To the best of my understanding, the NCD Alliance met during the UN General Assembly Meeting that was recently held in NYC. It was during this meeting, that Tea Collins, the Executive Director of the Alliance, was interviewed by a fellow physician and Professor, Eli Adashi, for Medscape News.
I read this interview and wanted to share a few things with you. The first is the definition of NCD -
NCD stands for Non Communicable Diseases. The 4 types of diseases that are in this group of diseases were at one time referred to as chronic diseases. The reason for the name change has to do with some communicable diseases(namely HIV/AIDS) becoming chronic diseases. So to differentiate between disease we can pass from one to another and diseases that are in large part related to lifestyle factors, the category name has changed.
Dr. Collins does not particularly like the the NCD phrase because the word NON makes the illnesses sound benign or harmless. They are not. The four conditions, heart disease, diabetes, cancer and some lung conditions (i.e. COPD) are serious and epidemic. These are the top four killers for the entire WORLD. Sixty percent of all deaths are attributed to these 4 NCDs.
Though I agree with Dr. Collins point on lifestyle factors being the main cause - I do have to take issue with his qualifying them as "easily modifiable." The modifications she advises, and you have heard them before, are tobacco control (i.e. don't use it), alcohol moderation, improved diet (i.e. weight loss or maintenance) and increases in physical activity (exercise). They may all be "easy" in theory but when it gets down to individuals, a whole host of problems seems to occur.

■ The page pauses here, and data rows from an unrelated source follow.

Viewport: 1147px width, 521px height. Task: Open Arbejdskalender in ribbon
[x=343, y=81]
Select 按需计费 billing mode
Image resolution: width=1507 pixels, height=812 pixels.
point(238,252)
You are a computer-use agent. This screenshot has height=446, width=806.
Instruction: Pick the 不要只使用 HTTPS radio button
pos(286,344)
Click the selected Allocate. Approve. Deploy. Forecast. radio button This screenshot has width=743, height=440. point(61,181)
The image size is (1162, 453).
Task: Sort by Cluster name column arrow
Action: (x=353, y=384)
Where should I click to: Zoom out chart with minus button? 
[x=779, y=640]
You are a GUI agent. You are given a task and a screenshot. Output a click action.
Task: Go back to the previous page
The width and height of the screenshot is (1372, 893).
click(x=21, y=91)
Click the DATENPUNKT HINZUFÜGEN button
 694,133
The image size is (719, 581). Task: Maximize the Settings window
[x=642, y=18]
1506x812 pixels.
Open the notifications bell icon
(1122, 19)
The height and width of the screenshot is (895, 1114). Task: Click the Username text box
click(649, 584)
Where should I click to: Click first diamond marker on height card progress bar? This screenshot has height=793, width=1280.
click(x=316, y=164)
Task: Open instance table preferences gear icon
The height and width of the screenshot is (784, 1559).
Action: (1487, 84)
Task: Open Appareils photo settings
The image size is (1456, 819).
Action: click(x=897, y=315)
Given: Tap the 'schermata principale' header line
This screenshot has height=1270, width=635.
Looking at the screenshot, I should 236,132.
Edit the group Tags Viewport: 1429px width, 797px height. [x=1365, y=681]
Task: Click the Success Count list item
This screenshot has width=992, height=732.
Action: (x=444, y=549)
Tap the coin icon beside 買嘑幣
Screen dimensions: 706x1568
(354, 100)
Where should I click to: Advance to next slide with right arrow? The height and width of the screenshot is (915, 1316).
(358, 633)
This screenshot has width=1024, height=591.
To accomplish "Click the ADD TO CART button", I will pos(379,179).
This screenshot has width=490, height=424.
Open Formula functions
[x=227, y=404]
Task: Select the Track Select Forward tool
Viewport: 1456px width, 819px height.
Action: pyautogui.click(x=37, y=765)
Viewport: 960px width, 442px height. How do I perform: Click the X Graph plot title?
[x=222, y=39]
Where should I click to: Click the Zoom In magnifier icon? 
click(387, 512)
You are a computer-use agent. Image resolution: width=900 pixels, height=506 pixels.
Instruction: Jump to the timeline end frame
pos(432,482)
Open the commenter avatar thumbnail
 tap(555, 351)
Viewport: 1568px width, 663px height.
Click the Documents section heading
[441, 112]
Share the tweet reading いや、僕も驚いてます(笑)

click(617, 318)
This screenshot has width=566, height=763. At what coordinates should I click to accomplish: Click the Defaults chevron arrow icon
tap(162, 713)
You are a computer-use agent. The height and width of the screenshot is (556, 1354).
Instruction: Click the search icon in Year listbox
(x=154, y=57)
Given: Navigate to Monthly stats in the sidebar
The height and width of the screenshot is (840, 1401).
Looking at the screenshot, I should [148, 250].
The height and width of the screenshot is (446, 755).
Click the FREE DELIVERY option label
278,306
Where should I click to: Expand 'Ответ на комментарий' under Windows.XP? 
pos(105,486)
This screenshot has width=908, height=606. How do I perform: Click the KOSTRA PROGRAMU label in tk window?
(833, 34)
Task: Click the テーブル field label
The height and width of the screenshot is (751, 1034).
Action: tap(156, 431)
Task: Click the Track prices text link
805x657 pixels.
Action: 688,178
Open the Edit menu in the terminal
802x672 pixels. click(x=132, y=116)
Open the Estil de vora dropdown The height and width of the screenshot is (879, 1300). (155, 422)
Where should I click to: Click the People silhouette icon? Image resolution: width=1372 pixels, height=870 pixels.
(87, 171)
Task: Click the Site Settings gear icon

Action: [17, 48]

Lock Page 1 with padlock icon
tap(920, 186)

Speaking of individuals, the interview did note that there are two main strategies or interventions for dealing with the chronic diseases. They are population level (i.e. public health and policy) and individual level (treatments and programming - i.e. physicians, nutritionists, health educators). I have been and still am, interested in the population level approaches such as banning smoking in public, outlawing tanning beds, reducing prices for healthy foods, promoting active living by design, etc.
Lastly, another good point that Dr. Collins made regards the mistaken perception that these NCDs are natural parts of aging and that it is the equivalent of "everybody has to die of something." She specifically said that to consider these diseases of aging is incorrect. She noted also and correctly that many of our children and young adults are being diagnosed with NCDs. I would say this is especially concerning considering how few years they have been engaging in that unhealthy lifestyle. It comes upon us quick and the longer one has diabetes or heart disease, the worse the outcome and the greater the disability (and quite frankly, the cost to society).
You can learn more about the NCD Alliance and view the worldwide list of members and supporters, including the USA by clicking here.
Oh and not only is Dr. Collins and MD, she is also an MPH, MPA and a DrPH (like she must have been in school his entire adult life!) - I think that the MPA is a Masters in Public Health Administration but I am not sure.